> **PROBLEM DESCRIPTION**
Repeat every entry exactly. Leave nothing out.

Stored entries
○ ○ ○ ○

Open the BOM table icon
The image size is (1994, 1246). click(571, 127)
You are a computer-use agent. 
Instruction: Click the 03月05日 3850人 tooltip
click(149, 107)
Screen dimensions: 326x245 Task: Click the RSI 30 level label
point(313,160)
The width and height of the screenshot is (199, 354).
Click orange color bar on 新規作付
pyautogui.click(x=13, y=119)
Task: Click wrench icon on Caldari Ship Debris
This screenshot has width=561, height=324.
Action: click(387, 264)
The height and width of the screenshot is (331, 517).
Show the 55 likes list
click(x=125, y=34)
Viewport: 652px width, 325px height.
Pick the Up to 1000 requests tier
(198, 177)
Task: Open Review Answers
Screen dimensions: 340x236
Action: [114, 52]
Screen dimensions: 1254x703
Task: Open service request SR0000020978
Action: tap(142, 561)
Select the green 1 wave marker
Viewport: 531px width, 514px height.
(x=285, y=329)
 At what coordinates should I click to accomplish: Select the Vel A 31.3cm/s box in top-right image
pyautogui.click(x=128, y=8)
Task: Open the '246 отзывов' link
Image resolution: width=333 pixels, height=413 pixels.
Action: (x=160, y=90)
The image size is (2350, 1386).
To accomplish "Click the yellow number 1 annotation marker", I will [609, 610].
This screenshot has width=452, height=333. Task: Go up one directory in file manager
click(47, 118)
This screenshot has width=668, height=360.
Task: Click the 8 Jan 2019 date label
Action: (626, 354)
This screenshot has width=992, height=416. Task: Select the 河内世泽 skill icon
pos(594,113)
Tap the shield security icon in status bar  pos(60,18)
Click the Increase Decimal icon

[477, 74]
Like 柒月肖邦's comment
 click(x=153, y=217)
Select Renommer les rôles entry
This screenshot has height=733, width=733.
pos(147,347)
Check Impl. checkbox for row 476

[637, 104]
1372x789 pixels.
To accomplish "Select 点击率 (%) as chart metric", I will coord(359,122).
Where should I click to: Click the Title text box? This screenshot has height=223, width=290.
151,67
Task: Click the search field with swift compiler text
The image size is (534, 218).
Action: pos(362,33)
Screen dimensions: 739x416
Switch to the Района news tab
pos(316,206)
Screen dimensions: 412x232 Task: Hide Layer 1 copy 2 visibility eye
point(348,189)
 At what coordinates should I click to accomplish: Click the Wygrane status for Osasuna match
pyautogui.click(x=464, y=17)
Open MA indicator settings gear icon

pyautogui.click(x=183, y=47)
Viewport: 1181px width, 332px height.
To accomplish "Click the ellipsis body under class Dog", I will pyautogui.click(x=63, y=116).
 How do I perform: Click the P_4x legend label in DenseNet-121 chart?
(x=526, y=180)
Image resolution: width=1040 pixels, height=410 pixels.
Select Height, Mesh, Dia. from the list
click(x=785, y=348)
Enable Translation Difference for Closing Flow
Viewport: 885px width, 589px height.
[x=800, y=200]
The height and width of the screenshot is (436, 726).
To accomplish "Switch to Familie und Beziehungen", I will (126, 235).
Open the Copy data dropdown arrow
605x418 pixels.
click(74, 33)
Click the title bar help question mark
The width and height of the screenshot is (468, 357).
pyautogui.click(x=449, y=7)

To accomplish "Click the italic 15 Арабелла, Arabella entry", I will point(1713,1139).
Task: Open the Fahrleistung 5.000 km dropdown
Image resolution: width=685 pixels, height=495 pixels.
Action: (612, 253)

○ ○ ○ ○

> **WRITTEN ANSWER**
Open the BOM table icon
The image size is (1994, 1246). click(571, 127)
You are a computer-use agent. 
Instruction: Click the 03月05日 3850人 tooltip
click(149, 107)
Screen dimensions: 326x245 Task: Click the RSI 30 level label
point(313,160)
The width and height of the screenshot is (199, 354).
Click orange color bar on 新規作付
pyautogui.click(x=13, y=119)
Task: Click wrench icon on Caldari Ship Debris
This screenshot has width=561, height=324.
Action: click(387, 264)
The height and width of the screenshot is (331, 517).
Show the 55 likes list
click(x=125, y=34)
Viewport: 652px width, 325px height.
Pick the Up to 1000 requests tier
(198, 177)
Task: Open Review Answers
Screen dimensions: 340x236
Action: [114, 52]
Screen dimensions: 1254x703
Task: Open service request SR0000020978
Action: tap(142, 561)
Select the green 1 wave marker
Viewport: 531px width, 514px height.
(x=285, y=329)
 At what coordinates should I click to accomplish: Select the Vel A 31.3cm/s box in top-right image
pyautogui.click(x=128, y=8)
Task: Open the '246 отзывов' link
Image resolution: width=333 pixels, height=413 pixels.
Action: (x=160, y=90)
The image size is (2350, 1386).
To accomplish "Click the yellow number 1 annotation marker", I will [609, 610].
This screenshot has width=452, height=333. Task: Go up one directory in file manager
click(47, 118)
This screenshot has width=668, height=360.
Task: Click the 8 Jan 2019 date label
Action: (626, 354)
This screenshot has width=992, height=416. Task: Select the 河内世泽 skill icon
pos(594,113)
Tap the shield security icon in status bar  pos(60,18)
Click the Increase Decimal icon

[477, 74]
Like 柒月肖邦's comment
 click(x=153, y=217)
Select Renommer les rôles entry
This screenshot has height=733, width=733.
pos(147,347)
Check Impl. checkbox for row 476

[637, 104]
1372x789 pixels.
To accomplish "Select 点击率 (%) as chart metric", I will coord(359,122).
Where should I click to: Click the Title text box? This screenshot has height=223, width=290.
151,67
Task: Click the search field with swift compiler text
The image size is (534, 218).
Action: pos(362,33)
Screen dimensions: 739x416
Switch to the Района news tab
pos(316,206)
Screen dimensions: 412x232 Task: Hide Layer 1 copy 2 visibility eye
point(348,189)
 At what coordinates should I click to accomplish: Click the Wygrane status for Osasuna match
pyautogui.click(x=464, y=17)
Open MA indicator settings gear icon

pyautogui.click(x=183, y=47)
Viewport: 1181px width, 332px height.
To accomplish "Click the ellipsis body under class Dog", I will pyautogui.click(x=63, y=116).
 How do I perform: Click the P_4x legend label in DenseNet-121 chart?
(x=526, y=180)
Image resolution: width=1040 pixels, height=410 pixels.
Select Height, Mesh, Dia. from the list
click(x=785, y=348)
Enable Translation Difference for Closing Flow
Viewport: 885px width, 589px height.
[x=800, y=200]
The height and width of the screenshot is (436, 726).
To accomplish "Switch to Familie und Beziehungen", I will (126, 235).
Open the Copy data dropdown arrow
605x418 pixels.
click(74, 33)
Click the title bar help question mark
The width and height of the screenshot is (468, 357).
pyautogui.click(x=449, y=7)

To accomplish "Click the italic 15 Арабелла, Arabella entry", I will point(1713,1139).
Task: Open the Fahrleistung 5.000 km dropdown
Image resolution: width=685 pixels, height=495 pixels.
Action: (612, 253)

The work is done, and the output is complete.